> Assignment:
Every record that follows must be set down word for word.

Records shown: Begin

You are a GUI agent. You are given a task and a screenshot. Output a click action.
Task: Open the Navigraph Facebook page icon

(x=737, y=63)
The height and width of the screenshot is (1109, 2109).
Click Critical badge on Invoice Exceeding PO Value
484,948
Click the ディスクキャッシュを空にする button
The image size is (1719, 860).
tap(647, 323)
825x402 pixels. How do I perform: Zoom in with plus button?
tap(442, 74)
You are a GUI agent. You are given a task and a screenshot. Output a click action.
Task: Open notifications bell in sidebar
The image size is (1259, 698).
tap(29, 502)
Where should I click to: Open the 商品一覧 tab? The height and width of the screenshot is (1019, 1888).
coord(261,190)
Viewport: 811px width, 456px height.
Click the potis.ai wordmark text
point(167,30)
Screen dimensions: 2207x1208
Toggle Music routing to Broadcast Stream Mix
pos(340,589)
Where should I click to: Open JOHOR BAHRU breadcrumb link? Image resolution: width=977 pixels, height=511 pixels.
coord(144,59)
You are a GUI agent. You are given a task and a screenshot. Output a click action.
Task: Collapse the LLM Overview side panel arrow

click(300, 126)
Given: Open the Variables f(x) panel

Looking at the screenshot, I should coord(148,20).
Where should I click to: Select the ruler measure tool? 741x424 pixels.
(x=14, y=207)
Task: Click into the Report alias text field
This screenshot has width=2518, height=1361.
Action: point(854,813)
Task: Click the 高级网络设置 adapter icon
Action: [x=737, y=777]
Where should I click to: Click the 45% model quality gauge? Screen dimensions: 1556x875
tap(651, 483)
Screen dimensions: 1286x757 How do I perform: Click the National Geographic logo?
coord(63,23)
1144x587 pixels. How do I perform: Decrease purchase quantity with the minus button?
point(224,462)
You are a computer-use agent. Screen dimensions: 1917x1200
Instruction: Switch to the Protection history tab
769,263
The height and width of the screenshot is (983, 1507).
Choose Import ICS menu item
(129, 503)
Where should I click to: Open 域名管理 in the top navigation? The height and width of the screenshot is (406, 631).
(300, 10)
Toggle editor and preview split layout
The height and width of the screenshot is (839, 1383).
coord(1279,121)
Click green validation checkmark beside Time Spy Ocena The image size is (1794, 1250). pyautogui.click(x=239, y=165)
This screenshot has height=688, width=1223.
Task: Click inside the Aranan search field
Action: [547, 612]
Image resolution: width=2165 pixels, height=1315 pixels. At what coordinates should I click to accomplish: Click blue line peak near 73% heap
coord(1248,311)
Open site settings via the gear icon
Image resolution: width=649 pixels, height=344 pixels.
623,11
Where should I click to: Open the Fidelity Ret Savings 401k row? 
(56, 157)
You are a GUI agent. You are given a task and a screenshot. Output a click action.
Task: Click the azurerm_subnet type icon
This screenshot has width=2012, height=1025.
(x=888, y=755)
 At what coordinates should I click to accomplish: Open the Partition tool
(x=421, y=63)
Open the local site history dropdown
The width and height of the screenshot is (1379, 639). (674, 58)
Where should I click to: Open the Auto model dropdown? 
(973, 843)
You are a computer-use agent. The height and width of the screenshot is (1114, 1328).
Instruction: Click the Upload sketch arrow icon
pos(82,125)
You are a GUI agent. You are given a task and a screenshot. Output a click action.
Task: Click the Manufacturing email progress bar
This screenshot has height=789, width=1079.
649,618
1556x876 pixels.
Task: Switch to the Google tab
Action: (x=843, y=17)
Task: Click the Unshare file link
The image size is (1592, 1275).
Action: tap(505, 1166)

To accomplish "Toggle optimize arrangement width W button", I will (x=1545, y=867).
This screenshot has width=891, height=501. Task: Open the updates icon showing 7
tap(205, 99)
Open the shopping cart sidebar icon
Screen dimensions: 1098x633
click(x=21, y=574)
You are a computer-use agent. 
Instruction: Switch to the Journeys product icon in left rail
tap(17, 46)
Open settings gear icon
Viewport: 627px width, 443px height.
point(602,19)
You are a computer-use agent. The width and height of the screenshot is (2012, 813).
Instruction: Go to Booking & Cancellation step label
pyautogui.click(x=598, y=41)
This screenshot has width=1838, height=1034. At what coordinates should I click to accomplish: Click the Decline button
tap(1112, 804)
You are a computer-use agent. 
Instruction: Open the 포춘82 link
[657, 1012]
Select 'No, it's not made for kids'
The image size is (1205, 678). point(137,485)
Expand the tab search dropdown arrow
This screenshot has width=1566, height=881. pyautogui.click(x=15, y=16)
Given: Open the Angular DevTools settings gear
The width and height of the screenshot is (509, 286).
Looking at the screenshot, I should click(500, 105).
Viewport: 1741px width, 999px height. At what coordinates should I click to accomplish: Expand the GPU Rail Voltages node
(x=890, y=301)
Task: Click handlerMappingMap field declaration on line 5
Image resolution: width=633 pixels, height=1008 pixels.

Records shown: End

> Written solution:
You are a GUI agent. You are given a task and a screenshot. Output a click action.
Task: Open the Navigraph Facebook page icon

(x=737, y=63)
The height and width of the screenshot is (1109, 2109).
Click Critical badge on Invoice Exceeding PO Value
484,948
Click the ディスクキャッシュを空にする button
The image size is (1719, 860).
tap(647, 323)
825x402 pixels. How do I perform: Zoom in with plus button?
tap(442, 74)
You are a GUI agent. You are given a task and a screenshot. Output a click action.
Task: Open notifications bell in sidebar
The image size is (1259, 698).
tap(29, 502)
Where should I click to: Open the 商品一覧 tab? The height and width of the screenshot is (1019, 1888).
coord(261,190)
Viewport: 811px width, 456px height.
Click the potis.ai wordmark text
point(167,30)
Screen dimensions: 2207x1208
Toggle Music routing to Broadcast Stream Mix
pos(340,589)
Where should I click to: Open JOHOR BAHRU breadcrumb link? Image resolution: width=977 pixels, height=511 pixels.
coord(144,59)
You are a GUI agent. You are given a task and a screenshot. Output a click action.
Task: Collapse the LLM Overview side panel arrow

click(300, 126)
Given: Open the Variables f(x) panel

Looking at the screenshot, I should coord(148,20).
Where should I click to: Select the ruler measure tool? 741x424 pixels.
(x=14, y=207)
Task: Click into the Report alias text field
This screenshot has width=2518, height=1361.
Action: point(854,813)
Task: Click the 高级网络设置 adapter icon
Action: [x=737, y=777]
Where should I click to: Click the 45% model quality gauge? Screen dimensions: 1556x875
tap(651, 483)
Screen dimensions: 1286x757 How do I perform: Click the National Geographic logo?
coord(63,23)
1144x587 pixels. How do I perform: Decrease purchase quantity with the minus button?
point(224,462)
You are a computer-use agent. Screen dimensions: 1917x1200
Instruction: Switch to the Protection history tab
769,263
The height and width of the screenshot is (983, 1507).
Choose Import ICS menu item
(129, 503)
Where should I click to: Open 域名管理 in the top navigation? The height and width of the screenshot is (406, 631).
(300, 10)
Toggle editor and preview split layout
The height and width of the screenshot is (839, 1383).
coord(1279,121)
Click green validation checkmark beside Time Spy Ocena The image size is (1794, 1250). pyautogui.click(x=239, y=165)
This screenshot has height=688, width=1223.
Task: Click inside the Aranan search field
Action: [547, 612]
Image resolution: width=2165 pixels, height=1315 pixels. At what coordinates should I click to accomplish: Click blue line peak near 73% heap
coord(1248,311)
Open site settings via the gear icon
Image resolution: width=649 pixels, height=344 pixels.
623,11
Where should I click to: Open the Fidelity Ret Savings 401k row? 
(56, 157)
You are a GUI agent. You are given a task and a screenshot. Output a click action.
Task: Click the azurerm_subnet type icon
This screenshot has width=2012, height=1025.
(x=888, y=755)
 At what coordinates should I click to accomplish: Open the Partition tool
(x=421, y=63)
Open the local site history dropdown
The width and height of the screenshot is (1379, 639). (674, 58)
Where should I click to: Open the Auto model dropdown? 
(973, 843)
You are a computer-use agent. The height and width of the screenshot is (1114, 1328).
Instruction: Click the Upload sketch arrow icon
pos(82,125)
You are a GUI agent. You are given a task and a screenshot. Output a click action.
Task: Click the Manufacturing email progress bar
This screenshot has height=789, width=1079.
649,618
1556x876 pixels.
Task: Switch to the Google tab
Action: (x=843, y=17)
Task: Click the Unshare file link
The image size is (1592, 1275).
Action: tap(505, 1166)

To accomplish "Toggle optimize arrangement width W button", I will (x=1545, y=867).
This screenshot has width=891, height=501. Task: Open the updates icon showing 7
tap(205, 99)
Open the shopping cart sidebar icon
Screen dimensions: 1098x633
click(x=21, y=574)
You are a computer-use agent. 
Instruction: Switch to the Journeys product icon in left rail
tap(17, 46)
Open settings gear icon
Viewport: 627px width, 443px height.
point(602,19)
You are a computer-use agent. The width and height of the screenshot is (2012, 813).
Instruction: Go to Booking & Cancellation step label
pyautogui.click(x=598, y=41)
This screenshot has width=1838, height=1034. At what coordinates should I click to accomplish: Click the Decline button
tap(1112, 804)
You are a computer-use agent. 
Instruction: Open the 포춘82 link
[657, 1012]
Select 'No, it's not made for kids'
The image size is (1205, 678). point(137,485)
Expand the tab search dropdown arrow
This screenshot has width=1566, height=881. pyautogui.click(x=15, y=16)
Given: Open the Angular DevTools settings gear
The width and height of the screenshot is (509, 286).
Looking at the screenshot, I should click(500, 105).
Viewport: 1741px width, 999px height. At what coordinates should I click to accomplish: Expand the GPU Rail Voltages node
(x=890, y=301)
Task: Click handlerMappingMap field declaration on line 5
Image resolution: width=633 pixels, height=1008 pixels.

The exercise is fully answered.